Understanding memoization by implementing it manually and watching the cache state change alongside each recursive call.
Memoization is one of those concepts that is trivial to use with functools.lru_cache and poorly understood when asked to implement manually. Building it from scratch and tracing the cache state alongside the call stack produces genuine understanding.
The Problem Memoization Solves
def fib(n):
if n <= 1:
return n
return fib(n - 1) + fib(n - 2)
For fib(5), count the calls:
fib(5)
├── fib(4)
│ ├── fib(3)
│ │ ├── fib(2)
│ │ │ ├── fib(1) = 1
│ │ │ └── fib(0) = 0
│ │ └── fib(1) = 1
│ └── fib(2)
│ ├── fib(1) = 1
│ └── fib(0) = 0
└── fib(3)
├── fib(2)
│ ├── fib(1) = 1
│ └── fib(0) = 0
└── fib(1) = 1
fib(2) is computed 3 times. fib(1) is computed 5 times. fib(0) is computed 3 times. For fib(50) this becomes catastrophically slow.
Memoization solves this by caching results and returning them immediately on repeated calls.
Manual Implementation
def memoized_fib(n, cache={}):
if n in cache:
return cache[n]
if n <= 1:
return n
cache[n] = memoized_fib(n - 1, cache) + memoized_fib(n - 2, cache)
════════
» PROBLEMS AND TASKS
- A) Translate this sentence from the memoization page into Spanish: "Memoization solves this by caching results and returning them immediately on repeated calls."
- B) According to the memoization page, how many times is fib(1) computed when calling fib(5)?
- C) Reproduce everything on the memoization page from "Understanding memoization by" down to "produces genuine understanding.", word for word.
The lines that come after the memoization page are separate material.

» RECORDED DATA
════════
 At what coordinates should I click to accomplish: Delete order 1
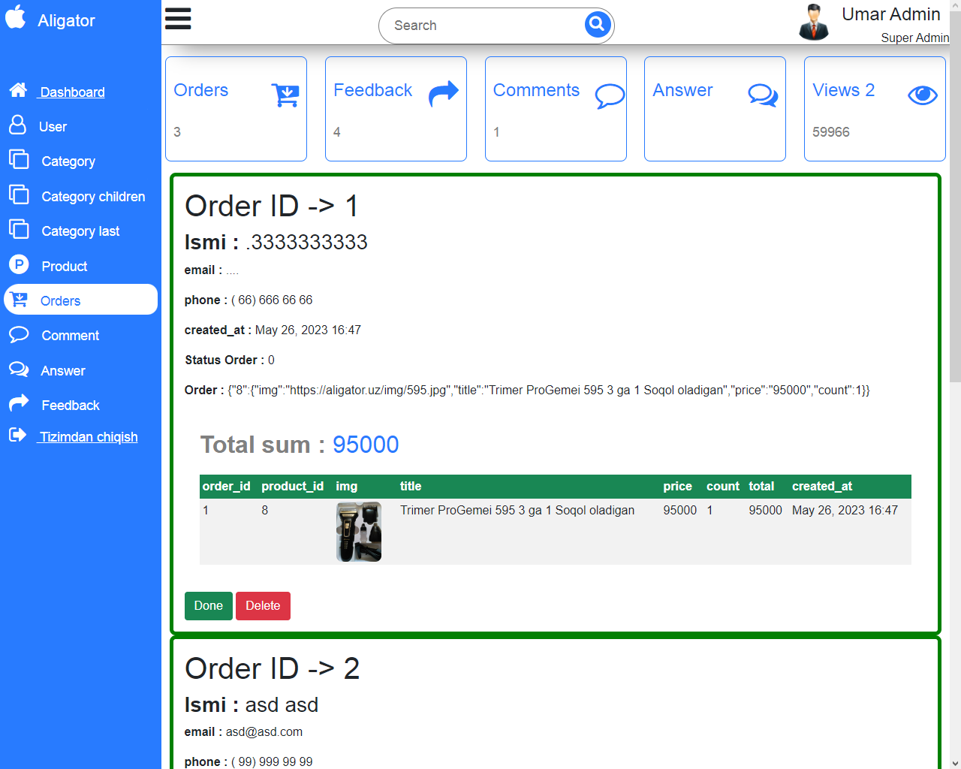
════════
» OUTPUTS IN ORDER
- A) La memoización resuelve esto almacenando en caché los resultados y devolviéndolos de inmediato en las llamadas repetidas.

- B) Five times.

- C)
Understanding memoization by implementing it manually and watching the cache state change alongside each recursive call.
Memoization is one of those concepts that is trivial to use with functools.lru_cache and poorly understood when asked to implement manually. Building it from scratch and tracing the cache state alongside the call stack produces genuine understanding.